A mysterious, polio-like condition that leads to paralysis in children likely involves an enterovirus, according to research published last week (June 10) as a preprint in bioRxiv. Researchers linked acute flaccid myelitis (AFM), a rare disease that’s been on the rise in the US since 2014, to a virus called EV-D68 and related pathogens, although it’s not clear whether this group of viruses is the sole cause.
“It is a very good paper,” Stephen Elledge, a Harvard Medical School geneticist who was not involved in the work but helped develop the method off which it was based, tells STAT. The study “demonstrates clearly and convincingly what others had some data for that were not conclusive, that AFM is likely to be caused by enteroviruses.”
AFM has been diagnosed in more than 500 children in the last five years.
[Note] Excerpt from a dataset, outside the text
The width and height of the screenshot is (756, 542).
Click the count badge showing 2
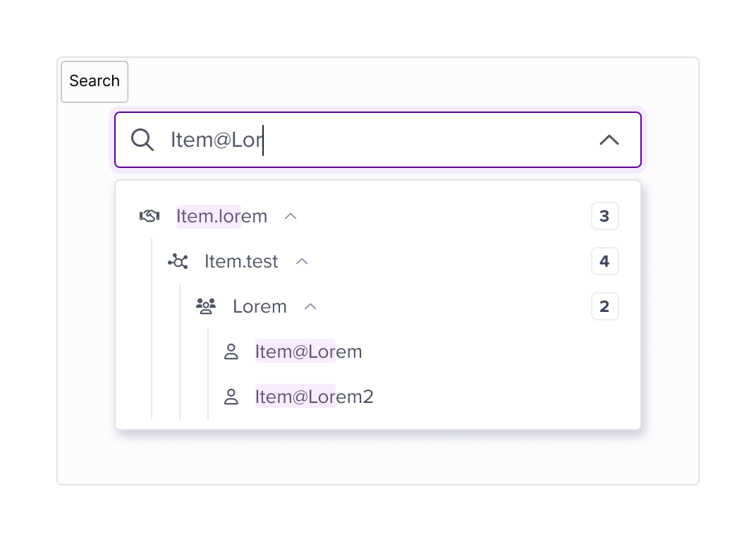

The pattern of cases is similar to that typical of enterovirus infections—that is, alternating between high and low incidence from one year to the next. According to STAT, there were 22 cases in 2015, 149 in 2016, 35 in 2017, and 232 in 2018.
See “More Reports of Children Being Paralyzed by Mysterious Disease”
The disease attacks gray matter in the spinal cord, so neurologist Michael Wilson of the University of California, San Francisco, and colleagues at the Centers for Disease Control and Prevention (CDC) wanted to investigate whether an enterovirus might be present in that part of the body in affected children.
To identify evidence of any past viral infections in AFM patients, the researchers adapted a method developed by Elledge that uses bacteriophages to collect antibodies present in a sample, in this case, the patients’ spinal fluid.
The test identified signs of infection by EV-D68 as well as other enteroviruses in a group of more than 40 children with AFM. “Finding evidence of antibodies in spinal fluid in response to the virus is an important first step toward a diagnostic test for AFM and a path toward treatment,” the CDC says in a statement to STAT.
“While continued vigilance for other possible etiologies of AFM is warranted, together, our combined [results support] the notion that EV infection likely underlies the majority of AFM cases tested in this study,” the authors write in their paper, which has yet to undergo peer review. “These results offer a roadmap for rapid development of enteroviral cerebrospinal fluid antibody assays to enable efficient clinical diagnosis of enterovirus-associated AFM in the future.”